Personal information
- Full name: Graeme Reichman
- Born: 4 November 1951
- Died: 11 November 2001 (aged 50) Warrnambool
- Original team: Mortlake
- Height: 183 cm (6 ft 0 in)
- Weight: 80 kg (176 lb)

Playing career^{1}
- Years: Club / Games (Goals)
- 1973: Collingwood / 11 (4)
- ^{1} Playing statistics correct to the end of 1973.

= Graeme Reichman =

Australian rules footballer

Graeme Reichman (4 November 1951 – 11 November 2001) was an Australian rules footballer who played with Collingwood in the Victorian Football League (VFL).

After winning a Maskell Medal with Mortlake as the 'best and fairest' player in the 1971 Hampden Football League season, Reichman was signed up by Collingwood and played VFL reserves in 1972.

==VFL career==

He made his senior debut in the 1973 season and appeared in the first ten games of the year, as a 21-year-old.
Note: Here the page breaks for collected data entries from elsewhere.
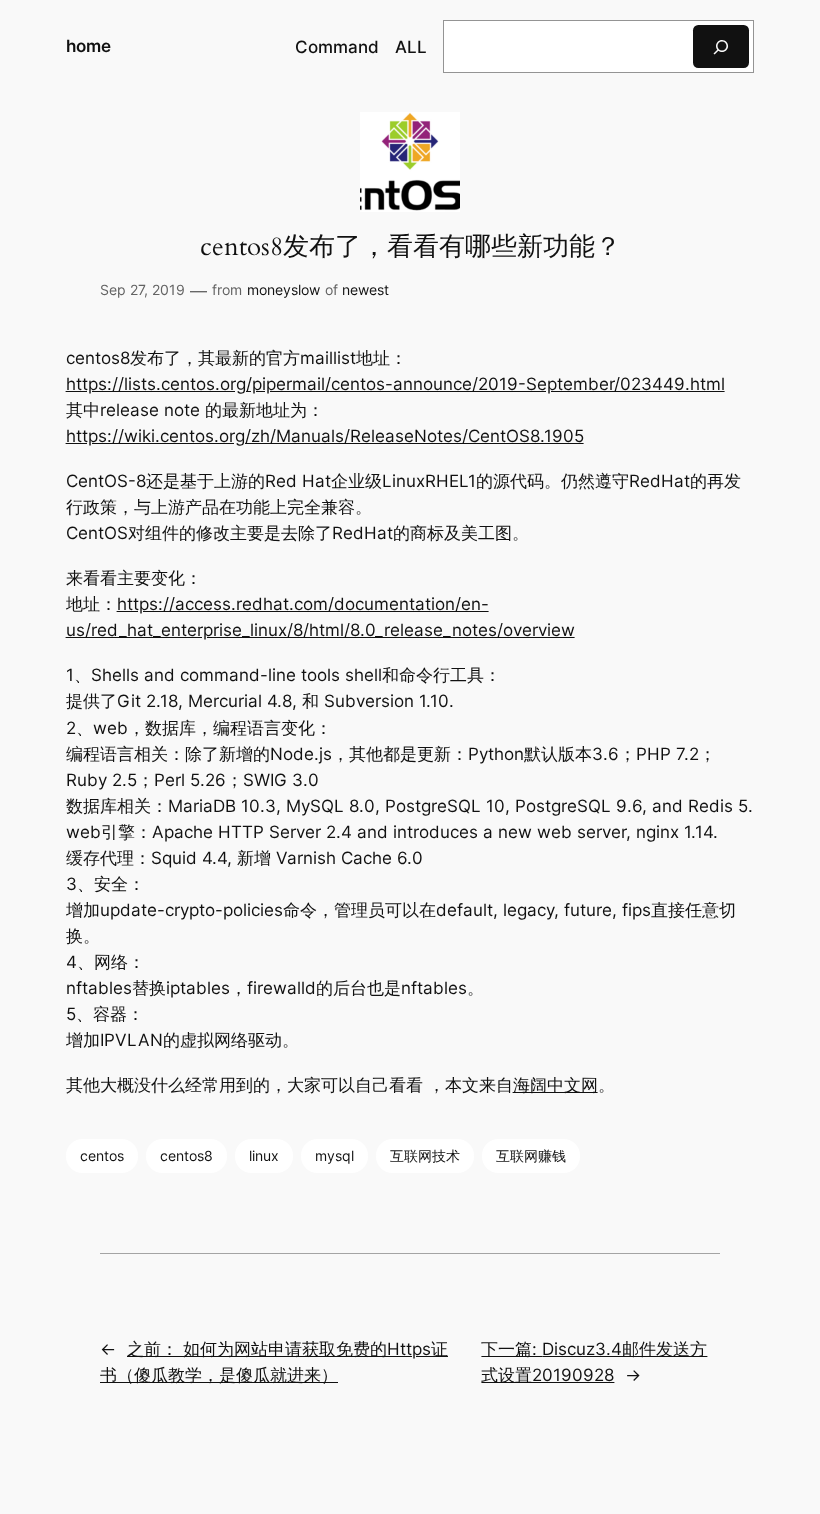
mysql (334, 1155)
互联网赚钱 (531, 1155)
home (88, 46)
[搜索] (721, 46)
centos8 (186, 1155)
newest (365, 289)
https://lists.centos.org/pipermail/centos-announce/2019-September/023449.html (395, 384)
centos (102, 1155)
Only once did he finish in a losing side and Collingwood went on to claim the minor premiership, however Reichman missed the latter half of the season through injury and returned to Mortlake.

==Country football==
Reichman won another Maskell Medal in 1976 and in the early 1980s played with the Hamilton Imperials in the Western Border Football League. He was a member of Hamilton's 1980 premiership team and won the league's 'best and fairest' award in 1982.
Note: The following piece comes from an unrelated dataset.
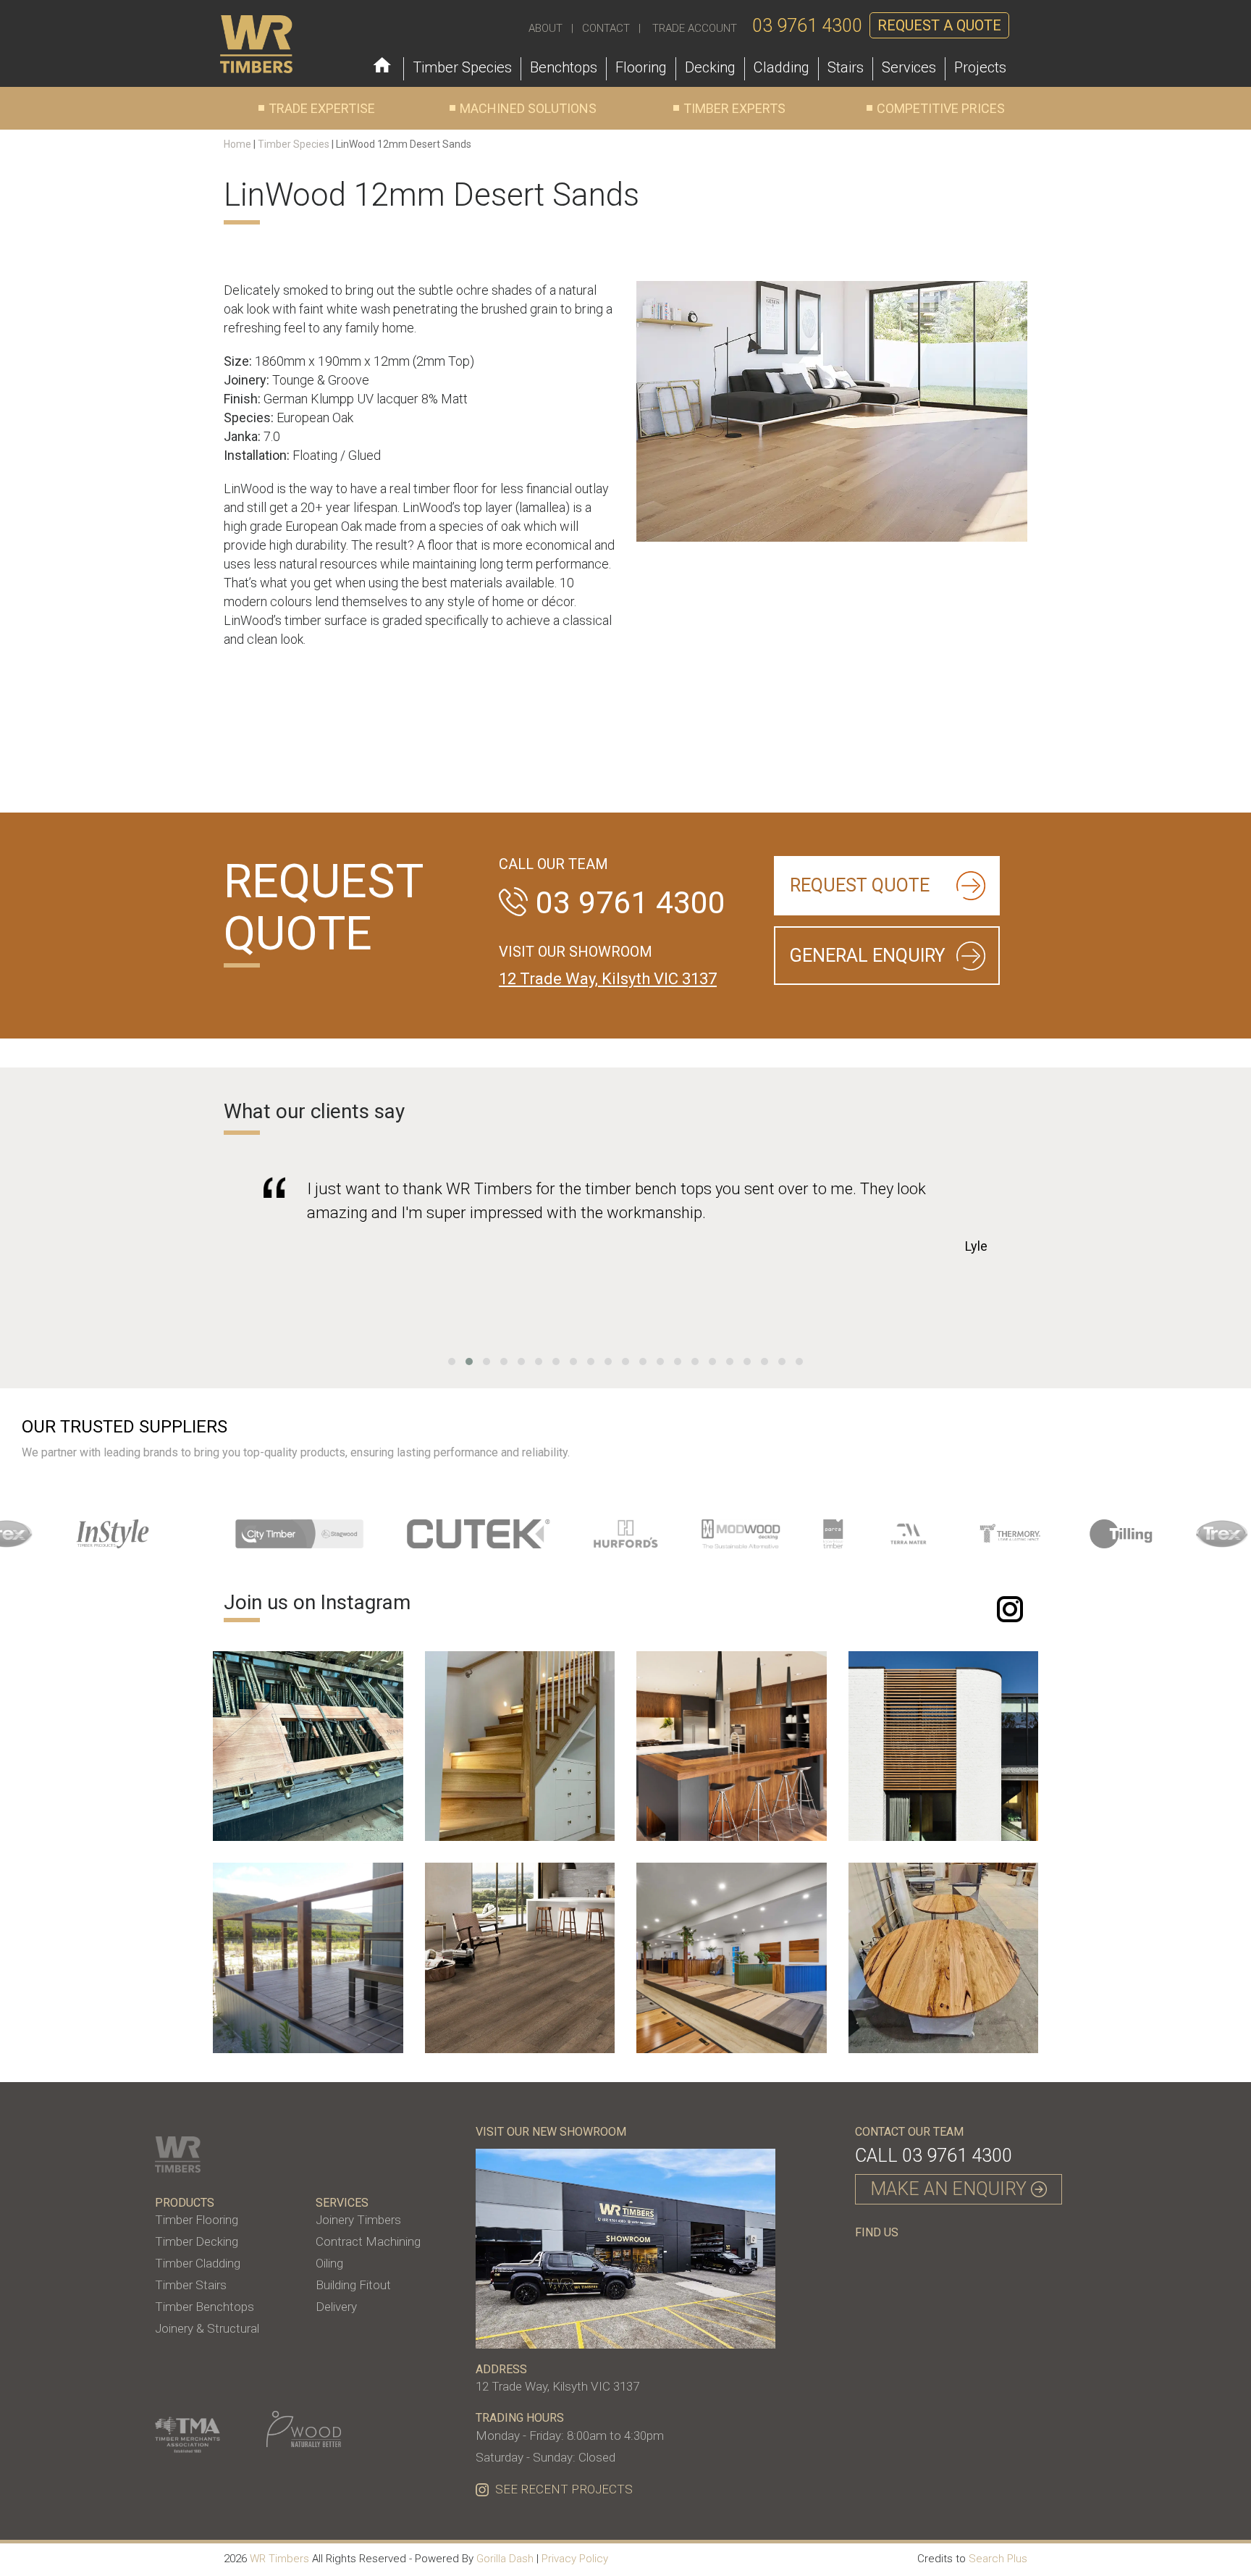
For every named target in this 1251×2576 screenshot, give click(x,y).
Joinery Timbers (358, 2219)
Reichman was still playing football while he was into his late forties. He was a football nomad that played for various clubs within the Western district of Victoria.

==Death==
In 2001, a week after his 50th birthday, he committed suicide at his home in West Warrnambool. The body of his 25 year old wife was found in the house, and firearms were retrieved by police.

Graeme's young wife was the victim of years of abuse by the hand of the ex-Collingwood winger.

He killed her before turning the gun on himself.